→ **Activity**: Please reproduce the entries that follow, keeping each word intact.

** Opening Recorded information block **

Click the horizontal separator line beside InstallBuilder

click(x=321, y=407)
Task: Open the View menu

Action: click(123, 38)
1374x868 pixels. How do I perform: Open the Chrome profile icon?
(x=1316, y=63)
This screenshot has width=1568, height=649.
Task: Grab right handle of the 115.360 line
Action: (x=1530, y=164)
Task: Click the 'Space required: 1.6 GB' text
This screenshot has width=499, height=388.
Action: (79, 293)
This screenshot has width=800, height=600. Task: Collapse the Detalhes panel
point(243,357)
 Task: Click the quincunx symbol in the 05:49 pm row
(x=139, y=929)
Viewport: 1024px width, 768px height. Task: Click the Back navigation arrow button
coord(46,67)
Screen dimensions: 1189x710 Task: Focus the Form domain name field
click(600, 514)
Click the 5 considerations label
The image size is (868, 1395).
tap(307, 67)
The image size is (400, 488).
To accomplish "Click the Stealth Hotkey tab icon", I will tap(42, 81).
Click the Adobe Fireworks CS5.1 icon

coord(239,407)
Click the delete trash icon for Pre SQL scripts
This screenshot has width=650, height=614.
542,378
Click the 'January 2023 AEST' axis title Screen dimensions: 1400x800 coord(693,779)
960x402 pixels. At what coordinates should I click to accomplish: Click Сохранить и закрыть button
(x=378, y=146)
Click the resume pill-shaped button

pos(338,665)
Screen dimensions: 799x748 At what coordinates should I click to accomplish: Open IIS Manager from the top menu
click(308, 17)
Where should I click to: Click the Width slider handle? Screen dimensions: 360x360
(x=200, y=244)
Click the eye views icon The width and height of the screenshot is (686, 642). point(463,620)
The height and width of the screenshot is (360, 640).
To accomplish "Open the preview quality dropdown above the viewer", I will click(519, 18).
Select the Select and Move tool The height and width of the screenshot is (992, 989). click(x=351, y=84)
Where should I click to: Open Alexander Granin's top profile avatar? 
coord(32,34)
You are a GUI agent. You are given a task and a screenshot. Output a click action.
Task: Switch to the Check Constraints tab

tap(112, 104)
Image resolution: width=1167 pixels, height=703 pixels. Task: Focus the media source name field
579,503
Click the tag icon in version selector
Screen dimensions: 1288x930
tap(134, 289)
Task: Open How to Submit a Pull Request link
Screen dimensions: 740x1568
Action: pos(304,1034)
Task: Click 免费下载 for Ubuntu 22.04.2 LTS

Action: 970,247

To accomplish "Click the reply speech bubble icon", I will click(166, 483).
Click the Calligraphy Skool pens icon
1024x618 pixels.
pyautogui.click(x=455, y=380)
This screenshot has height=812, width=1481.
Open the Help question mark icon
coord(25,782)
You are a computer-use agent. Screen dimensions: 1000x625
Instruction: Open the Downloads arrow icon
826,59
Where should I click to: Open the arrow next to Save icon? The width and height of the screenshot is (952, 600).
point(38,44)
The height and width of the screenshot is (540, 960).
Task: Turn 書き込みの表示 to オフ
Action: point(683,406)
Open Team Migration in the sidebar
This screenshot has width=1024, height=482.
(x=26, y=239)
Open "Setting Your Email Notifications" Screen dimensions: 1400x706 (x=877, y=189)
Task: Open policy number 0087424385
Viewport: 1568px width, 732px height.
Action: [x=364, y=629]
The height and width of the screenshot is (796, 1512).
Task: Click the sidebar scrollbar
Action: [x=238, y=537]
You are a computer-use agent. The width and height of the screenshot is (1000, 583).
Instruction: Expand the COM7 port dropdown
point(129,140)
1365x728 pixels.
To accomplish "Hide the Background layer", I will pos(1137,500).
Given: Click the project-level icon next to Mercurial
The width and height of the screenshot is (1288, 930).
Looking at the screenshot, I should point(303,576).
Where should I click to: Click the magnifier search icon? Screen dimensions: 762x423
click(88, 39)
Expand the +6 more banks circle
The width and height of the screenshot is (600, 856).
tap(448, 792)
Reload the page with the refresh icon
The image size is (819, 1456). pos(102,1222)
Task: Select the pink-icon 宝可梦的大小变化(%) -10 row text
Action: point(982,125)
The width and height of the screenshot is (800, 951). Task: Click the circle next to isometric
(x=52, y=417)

** Closing Recorded information block **

→ **Finished task**:
Click the horizontal separator line beside InstallBuilder

click(x=321, y=407)
Task: Open the View menu

Action: click(123, 38)
1374x868 pixels. How do I perform: Open the Chrome profile icon?
(x=1316, y=63)
This screenshot has width=1568, height=649.
Task: Grab right handle of the 115.360 line
Action: (x=1530, y=164)
Task: Click the 'Space required: 1.6 GB' text
This screenshot has width=499, height=388.
Action: (79, 293)
This screenshot has width=800, height=600. Task: Collapse the Detalhes panel
point(243,357)
 Task: Click the quincunx symbol in the 05:49 pm row
(x=139, y=929)
Viewport: 1024px width, 768px height. Task: Click the Back navigation arrow button
coord(46,67)
Screen dimensions: 1189x710 Task: Focus the Form domain name field
click(600, 514)
Click the 5 considerations label
The image size is (868, 1395).
tap(307, 67)
The image size is (400, 488).
To accomplish "Click the Stealth Hotkey tab icon", I will tap(42, 81).
Click the Adobe Fireworks CS5.1 icon

coord(239,407)
Click the delete trash icon for Pre SQL scripts
This screenshot has width=650, height=614.
542,378
Click the 'January 2023 AEST' axis title Screen dimensions: 1400x800 coord(693,779)
960x402 pixels. At what coordinates should I click to accomplish: Click Сохранить и закрыть button
(x=378, y=146)
Click the resume pill-shaped button

pos(338,665)
Screen dimensions: 799x748 At what coordinates should I click to accomplish: Open IIS Manager from the top menu
click(308, 17)
Where should I click to: Click the Width slider handle? Screen dimensions: 360x360
(x=200, y=244)
Click the eye views icon The width and height of the screenshot is (686, 642). point(463,620)
The height and width of the screenshot is (360, 640).
To accomplish "Open the preview quality dropdown above the viewer", I will click(519, 18).
Select the Select and Move tool The height and width of the screenshot is (992, 989). click(x=351, y=84)
Where should I click to: Open Alexander Granin's top profile avatar? 
coord(32,34)
You are a GUI agent. You are given a task and a screenshot. Output a click action.
Task: Switch to the Check Constraints tab

tap(112, 104)
Image resolution: width=1167 pixels, height=703 pixels. Task: Focus the media source name field
579,503
Click the tag icon in version selector
Screen dimensions: 1288x930
tap(134, 289)
Task: Open How to Submit a Pull Request link
Screen dimensions: 740x1568
Action: pos(304,1034)
Task: Click 免费下载 for Ubuntu 22.04.2 LTS

Action: 970,247

To accomplish "Click the reply speech bubble icon", I will click(166, 483).
Click the Calligraphy Skool pens icon
1024x618 pixels.
pyautogui.click(x=455, y=380)
This screenshot has height=812, width=1481.
Open the Help question mark icon
coord(25,782)
You are a computer-use agent. Screen dimensions: 1000x625
Instruction: Open the Downloads arrow icon
826,59
Where should I click to: Open the arrow next to Save icon? The width and height of the screenshot is (952, 600).
point(38,44)
The height and width of the screenshot is (540, 960).
Task: Turn 書き込みの表示 to オフ
Action: point(683,406)
Open Team Migration in the sidebar
This screenshot has width=1024, height=482.
(x=26, y=239)
Open "Setting Your Email Notifications" Screen dimensions: 1400x706 (x=877, y=189)
Task: Open policy number 0087424385
Viewport: 1568px width, 732px height.
Action: [x=364, y=629]
The height and width of the screenshot is (796, 1512).
Task: Click the sidebar scrollbar
Action: [x=238, y=537]
You are a computer-use agent. The width and height of the screenshot is (1000, 583).
Instruction: Expand the COM7 port dropdown
point(129,140)
1365x728 pixels.
To accomplish "Hide the Background layer", I will pos(1137,500).
Given: Click the project-level icon next to Mercurial
The width and height of the screenshot is (1288, 930).
Looking at the screenshot, I should point(303,576).
Where should I click to: Click the magnifier search icon? Screen dimensions: 762x423
click(88, 39)
Expand the +6 more banks circle
The width and height of the screenshot is (600, 856).
tap(448, 792)
Reload the page with the refresh icon
The image size is (819, 1456). pos(102,1222)
Task: Select the pink-icon 宝可梦的大小变化(%) -10 row text
Action: point(982,125)
The width and height of the screenshot is (800, 951). Task: Click the circle next to isometric
(x=52, y=417)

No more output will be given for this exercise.